I had come to expect that less than 0.5% packet loss was OK, and that 1% was tolerable. I wrote my own logging program that would ping my Comcast gateway, and I later ran Ping Plotter continually (I still do, but not because of any problem). Near the end I was getting >5% loss frequently, and two service calls did not fix it, I decided to try DSL. My expectations were that the DSL would have some packet loss, and that the Usenet and Email of the DSL would be inferior.
DSL very much exceeded my expectations. Packet loss was non-existent. Theoretically slower (3 MB vs 4 MB, it felt as least as fast. And while the Usenet and Email were not quite as good as for Comcast, they very much exceeded my expectations. Personal web space of Geocities with ads was a step down, but that was not important. The free dialup for contingency or travel and even some free 802.11 hotspots is a plus. Newer DSL modems do the protocol stuff for you, and the 1492 MTU is not significant.
I upgraded DSL to 6MB. That felt similar for browsing, but it gave faster downloads. Latencies are low. SN margin dropped about 8 dB, but packet loss is only about 0.01% -- less that 1 lost ping per day pinging every 10 seconds, but up from zero.

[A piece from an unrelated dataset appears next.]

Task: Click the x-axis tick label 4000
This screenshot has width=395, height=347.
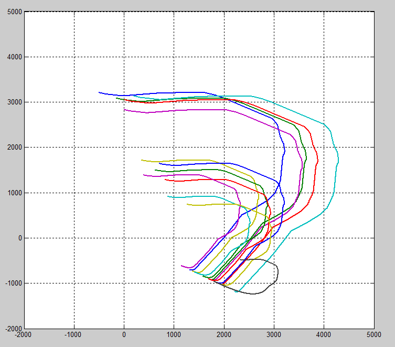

I have friends with problem-free Comcast and DSL. The better choice will vary at different locations. The Ameritech/SBC/ATT folks are much more forthcoming and proactive with information about problems or outages, especially at DSL Reports. I just read of outages. They have not affected me so far.
Update 2008 September 29
Still doing well, enjoying the reliability. Usenet servers do fine with me, altho high-volume users might think otherwise. Email has improved, but the main thing is connectivity. And that is really nice. Incoming email is very good, and I make good use of AddressGuard. There was a problem with SMTP, but that has improved to where I seldom need to use a workaround.
Having customer support available via DSLR is really nice too.